Frogmore House : un décor peint
La reine Charlotte lui commande la décoration totale d’une pièce de son pavillon dénommée dès la fin de la décoration « Mary Moser Room ». Cette salle fait penser à un jardin d’hiver au sein de l’édifice. Les dessus de portes sont peints par l’artiste, ainsi que tous les tableaux accrochés. C’est une profusion de fleurs dans différents formats. Mary Moser utilise un seul medium pour l’intégralité du décor : la toile, et une seule technique : l’huile. Deux références sont indéniables : d’une part le parc et ses fleurs entourant le pavillon de Frogmore House, connu dès son époque pour être un illustre jardin botanique ; d’autre part les illustrations, planches et recueils botaniques de la Reine Charlotte, qui était une fervente connaisseuse et collectionneuse de ces ouvrages. Mary Moser en avait l’accès et a pu les consulter et s’en inspirer pour ses compositions florales décoratives.
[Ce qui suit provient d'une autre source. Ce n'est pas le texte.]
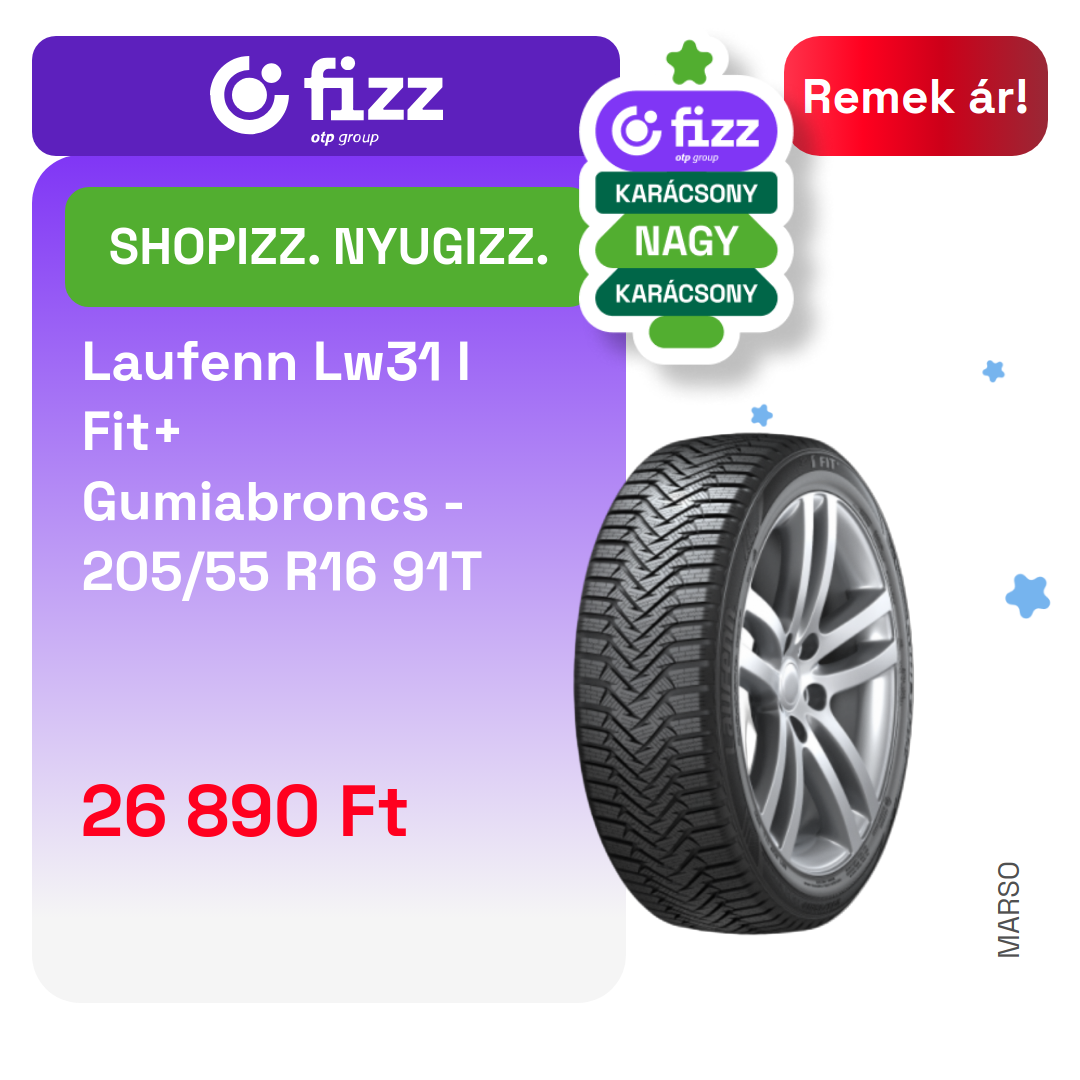Click the small blue star above the tire
Viewport: 1080px width, 1080px height.
761,415
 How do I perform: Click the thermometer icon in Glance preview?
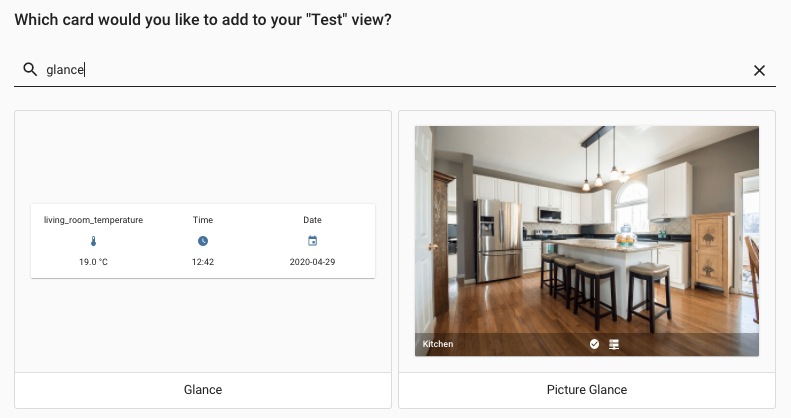(x=93, y=241)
Mary Moser joue de la notion de l’éphémère, du périssable, de la fugacité des fleurs cultivées dans le parc et de celles conservées dans les recueils botaniques pour sublimer et rendre pérennes ces fleurs si fragiles à travers le décor peint de ce salon, qui n’est autre qu’une ode au jardin (jardin parfait, jardin d’Éden, jardin perdu). Ces décors peints sont le fruit d’un goût, d’une époque, d’un commanditaire qui souhaite asseoir son pouvoir, et le choix du medium amovible renforce ce phénomène. Dès lors, ce salon est tant éphémère que périssable, mais aussi éternel et durable par le choix des thèmes et modèles, de la composition et des matériaux utilisés pour le créer.

Windsor : Un lit et des meubles brodés d’après les dessins de Mary Moser
Mary Moser dépasse le simple cadre formel de la peinture puisqu’elle dessine et conçoit les broderies des tapisseries destinées à une paire de chaise armoriée, de deux fauteuils, de dix tabourets et du lit à baldaquins des appartements royaux de la Reine Charlotte. Ce décor floral est éphémère par le medium, la technique et le motif choisis : la soie, les fils de soies et les fleurs qui éclosent puis disparaissent au rythme des saisons. Ces fleurs éphémères, visibles par les yeux mais seulement de manière fugace, un jour, un mois, une saison ou le temps d’une éclosion, deviennent à travers ces tissus d’ameublements conçus par Mary Moser une réalité constante, in-changeante, interne et durable, et non plus externe et périssable. La fleur fait corps avec le medium. Tous deux s’entremêlent et ne font plus qu’un pour sublimer un intérieur qui se veut être l’écho de l’extérieur.